**What is required:** In the entries below, find the line containing "Task: Click the HF Sinclair (DINO.US) title", then copy it and every later line exactly, ending with the last line.

**Provided data:**
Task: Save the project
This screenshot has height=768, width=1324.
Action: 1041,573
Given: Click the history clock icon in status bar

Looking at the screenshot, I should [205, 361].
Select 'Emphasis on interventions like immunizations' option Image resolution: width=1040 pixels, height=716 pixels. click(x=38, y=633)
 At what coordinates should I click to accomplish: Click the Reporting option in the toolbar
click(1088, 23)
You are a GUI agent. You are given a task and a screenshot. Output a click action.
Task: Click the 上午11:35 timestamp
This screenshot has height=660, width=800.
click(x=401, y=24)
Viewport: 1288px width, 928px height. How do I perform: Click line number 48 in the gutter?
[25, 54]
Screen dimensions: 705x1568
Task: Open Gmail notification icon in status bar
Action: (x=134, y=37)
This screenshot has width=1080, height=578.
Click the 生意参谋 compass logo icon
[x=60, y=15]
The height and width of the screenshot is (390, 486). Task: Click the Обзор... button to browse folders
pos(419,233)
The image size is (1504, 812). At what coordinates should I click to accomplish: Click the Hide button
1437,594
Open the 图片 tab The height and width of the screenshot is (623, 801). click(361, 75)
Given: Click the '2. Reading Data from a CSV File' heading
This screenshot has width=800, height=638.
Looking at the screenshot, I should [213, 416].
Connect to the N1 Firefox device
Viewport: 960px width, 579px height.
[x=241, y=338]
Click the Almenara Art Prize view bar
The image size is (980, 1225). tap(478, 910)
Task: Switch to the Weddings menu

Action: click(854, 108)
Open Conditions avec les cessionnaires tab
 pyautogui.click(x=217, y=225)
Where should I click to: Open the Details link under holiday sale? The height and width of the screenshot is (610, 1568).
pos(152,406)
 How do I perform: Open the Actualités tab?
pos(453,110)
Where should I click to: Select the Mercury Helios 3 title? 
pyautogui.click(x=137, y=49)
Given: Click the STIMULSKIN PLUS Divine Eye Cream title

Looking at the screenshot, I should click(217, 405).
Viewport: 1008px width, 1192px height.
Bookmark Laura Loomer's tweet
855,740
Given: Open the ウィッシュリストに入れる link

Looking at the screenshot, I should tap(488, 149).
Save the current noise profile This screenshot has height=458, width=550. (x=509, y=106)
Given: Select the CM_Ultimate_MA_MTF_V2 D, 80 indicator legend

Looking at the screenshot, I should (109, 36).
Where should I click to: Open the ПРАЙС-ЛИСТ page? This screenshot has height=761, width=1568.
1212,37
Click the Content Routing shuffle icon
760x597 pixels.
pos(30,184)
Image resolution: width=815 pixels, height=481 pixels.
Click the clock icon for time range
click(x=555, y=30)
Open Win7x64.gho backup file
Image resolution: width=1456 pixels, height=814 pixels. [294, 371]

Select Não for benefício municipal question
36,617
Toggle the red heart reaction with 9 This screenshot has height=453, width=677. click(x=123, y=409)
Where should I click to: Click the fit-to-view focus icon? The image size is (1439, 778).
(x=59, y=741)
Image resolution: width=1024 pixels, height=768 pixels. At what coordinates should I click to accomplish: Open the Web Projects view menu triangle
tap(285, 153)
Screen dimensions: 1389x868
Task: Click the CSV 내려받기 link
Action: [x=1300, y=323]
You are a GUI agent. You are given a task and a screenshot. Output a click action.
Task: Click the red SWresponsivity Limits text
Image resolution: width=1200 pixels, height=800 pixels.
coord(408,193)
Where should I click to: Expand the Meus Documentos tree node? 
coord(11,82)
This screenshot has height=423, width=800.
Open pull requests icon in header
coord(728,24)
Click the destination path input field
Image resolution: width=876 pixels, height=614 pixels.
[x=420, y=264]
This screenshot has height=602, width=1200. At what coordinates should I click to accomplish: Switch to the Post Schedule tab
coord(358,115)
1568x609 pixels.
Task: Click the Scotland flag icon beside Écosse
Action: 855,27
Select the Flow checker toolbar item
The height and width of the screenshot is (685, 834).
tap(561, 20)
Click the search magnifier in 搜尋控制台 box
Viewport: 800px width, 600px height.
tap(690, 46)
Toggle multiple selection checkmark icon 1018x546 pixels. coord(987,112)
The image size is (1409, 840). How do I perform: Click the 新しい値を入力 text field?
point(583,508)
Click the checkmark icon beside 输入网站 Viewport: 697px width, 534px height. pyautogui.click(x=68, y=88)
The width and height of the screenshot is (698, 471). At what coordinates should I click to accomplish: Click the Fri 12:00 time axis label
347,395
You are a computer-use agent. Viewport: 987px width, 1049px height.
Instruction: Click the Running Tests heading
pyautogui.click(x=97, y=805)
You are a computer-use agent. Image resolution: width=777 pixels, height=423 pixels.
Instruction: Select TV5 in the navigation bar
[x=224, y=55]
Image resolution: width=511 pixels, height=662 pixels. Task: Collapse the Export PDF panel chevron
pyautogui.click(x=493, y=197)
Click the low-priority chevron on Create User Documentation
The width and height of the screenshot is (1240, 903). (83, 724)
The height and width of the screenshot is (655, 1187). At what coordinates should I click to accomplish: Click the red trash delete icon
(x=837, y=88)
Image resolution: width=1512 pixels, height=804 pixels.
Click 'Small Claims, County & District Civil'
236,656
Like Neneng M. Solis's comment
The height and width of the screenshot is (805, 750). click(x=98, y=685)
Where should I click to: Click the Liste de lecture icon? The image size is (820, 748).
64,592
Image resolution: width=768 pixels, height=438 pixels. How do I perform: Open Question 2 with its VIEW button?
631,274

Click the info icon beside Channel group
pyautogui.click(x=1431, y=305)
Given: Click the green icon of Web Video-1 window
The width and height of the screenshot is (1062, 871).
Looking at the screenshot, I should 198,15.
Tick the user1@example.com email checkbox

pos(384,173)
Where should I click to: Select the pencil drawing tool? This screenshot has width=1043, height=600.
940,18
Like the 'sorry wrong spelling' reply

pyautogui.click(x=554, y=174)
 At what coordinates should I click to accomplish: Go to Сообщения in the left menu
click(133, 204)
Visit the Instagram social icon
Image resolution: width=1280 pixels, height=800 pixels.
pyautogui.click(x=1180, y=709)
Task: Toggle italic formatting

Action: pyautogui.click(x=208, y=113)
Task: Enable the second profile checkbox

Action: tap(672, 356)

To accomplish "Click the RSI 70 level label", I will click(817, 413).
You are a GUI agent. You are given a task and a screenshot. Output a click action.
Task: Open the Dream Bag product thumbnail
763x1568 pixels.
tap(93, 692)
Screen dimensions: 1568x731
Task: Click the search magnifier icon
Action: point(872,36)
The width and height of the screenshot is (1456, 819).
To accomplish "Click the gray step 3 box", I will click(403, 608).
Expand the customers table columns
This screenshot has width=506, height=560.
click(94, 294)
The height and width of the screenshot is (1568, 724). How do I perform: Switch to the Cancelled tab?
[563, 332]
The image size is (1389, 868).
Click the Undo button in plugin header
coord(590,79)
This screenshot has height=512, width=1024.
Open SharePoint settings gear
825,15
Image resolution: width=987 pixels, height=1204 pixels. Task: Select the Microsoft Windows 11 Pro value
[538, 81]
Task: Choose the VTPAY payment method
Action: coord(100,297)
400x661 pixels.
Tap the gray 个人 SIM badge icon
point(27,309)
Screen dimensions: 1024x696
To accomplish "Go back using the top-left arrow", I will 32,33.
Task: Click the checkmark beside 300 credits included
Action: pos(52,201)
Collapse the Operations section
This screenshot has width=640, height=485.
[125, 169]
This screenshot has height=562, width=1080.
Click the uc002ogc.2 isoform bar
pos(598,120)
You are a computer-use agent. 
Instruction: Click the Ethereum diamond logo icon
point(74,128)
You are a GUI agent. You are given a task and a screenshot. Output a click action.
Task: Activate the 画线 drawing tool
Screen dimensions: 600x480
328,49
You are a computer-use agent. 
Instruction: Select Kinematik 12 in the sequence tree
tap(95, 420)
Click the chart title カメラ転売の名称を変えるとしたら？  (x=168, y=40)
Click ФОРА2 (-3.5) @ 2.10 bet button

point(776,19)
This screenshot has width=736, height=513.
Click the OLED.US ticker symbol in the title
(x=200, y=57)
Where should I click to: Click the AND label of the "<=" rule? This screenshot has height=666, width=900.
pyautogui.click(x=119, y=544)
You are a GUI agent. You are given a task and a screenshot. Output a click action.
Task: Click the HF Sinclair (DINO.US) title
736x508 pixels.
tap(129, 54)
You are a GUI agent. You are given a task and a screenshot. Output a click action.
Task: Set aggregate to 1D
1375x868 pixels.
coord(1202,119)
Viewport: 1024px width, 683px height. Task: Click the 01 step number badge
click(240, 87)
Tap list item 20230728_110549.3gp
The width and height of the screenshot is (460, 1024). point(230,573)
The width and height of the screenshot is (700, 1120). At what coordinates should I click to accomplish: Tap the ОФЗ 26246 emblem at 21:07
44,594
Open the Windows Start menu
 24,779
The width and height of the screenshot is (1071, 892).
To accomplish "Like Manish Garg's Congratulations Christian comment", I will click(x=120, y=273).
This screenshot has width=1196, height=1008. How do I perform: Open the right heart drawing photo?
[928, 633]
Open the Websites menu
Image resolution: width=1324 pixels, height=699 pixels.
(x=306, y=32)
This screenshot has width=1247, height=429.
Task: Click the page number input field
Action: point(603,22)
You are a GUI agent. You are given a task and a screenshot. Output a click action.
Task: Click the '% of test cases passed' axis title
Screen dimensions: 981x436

**Answer below:**
Task: Click the HF Sinclair (DINO.US) title
736x508 pixels.
tap(129, 54)
You are a GUI agent. You are given a task and a screenshot. Output a click action.
Task: Set aggregate to 1D
1375x868 pixels.
coord(1202,119)
Viewport: 1024px width, 683px height. Task: Click the 01 step number badge
click(240, 87)
Tap list item 20230728_110549.3gp
The width and height of the screenshot is (460, 1024). point(230,573)
The width and height of the screenshot is (700, 1120). At what coordinates should I click to accomplish: Tap the ОФЗ 26246 emblem at 21:07
44,594
Open the Windows Start menu
 24,779
The width and height of the screenshot is (1071, 892).
To accomplish "Like Manish Garg's Congratulations Christian comment", I will click(x=120, y=273).
This screenshot has width=1196, height=1008. How do I perform: Open the right heart drawing photo?
[928, 633]
Open the Websites menu
Image resolution: width=1324 pixels, height=699 pixels.
(x=306, y=32)
This screenshot has width=1247, height=429.
Task: Click the page number input field
Action: point(603,22)
You are a GUI agent. You are given a task and a screenshot. Output a click action.
Task: Click the '% of test cases passed' axis title
Screen dimensions: 981x436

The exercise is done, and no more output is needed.